Copy out the part of the material that opens with the line containing "1568x725 pixels. Task: Click" and closes with the line containing "tap(25, 539)", with no changes and without the pictures.

- Material to process:
================================
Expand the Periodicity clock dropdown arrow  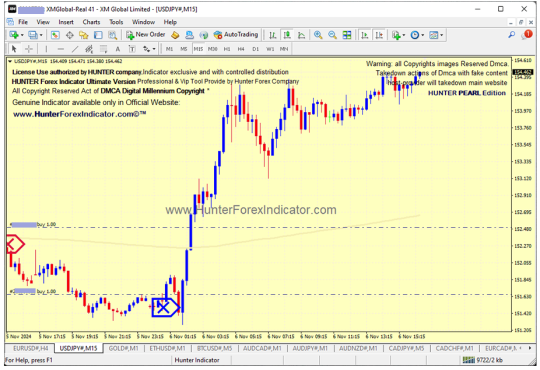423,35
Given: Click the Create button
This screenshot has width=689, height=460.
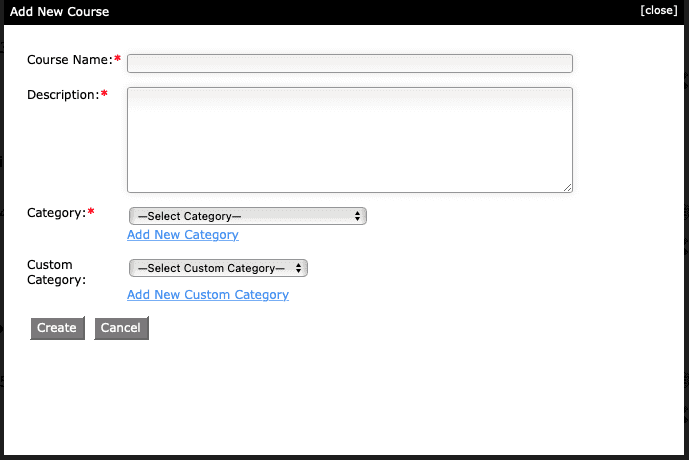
================================
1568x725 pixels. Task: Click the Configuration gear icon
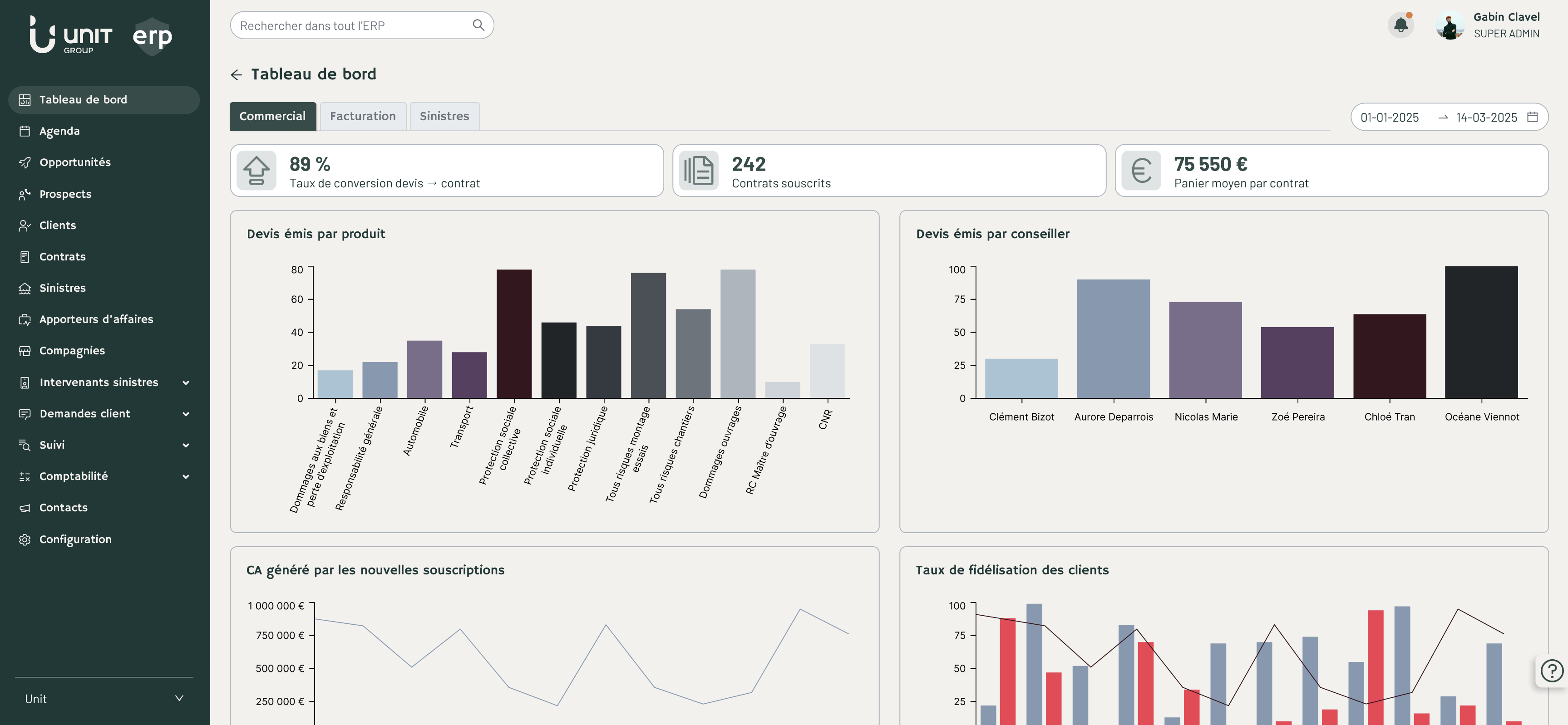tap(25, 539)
================================
- Output below:
1568x725 pixels. Task: Click the Configuration gear icon
tap(25, 539)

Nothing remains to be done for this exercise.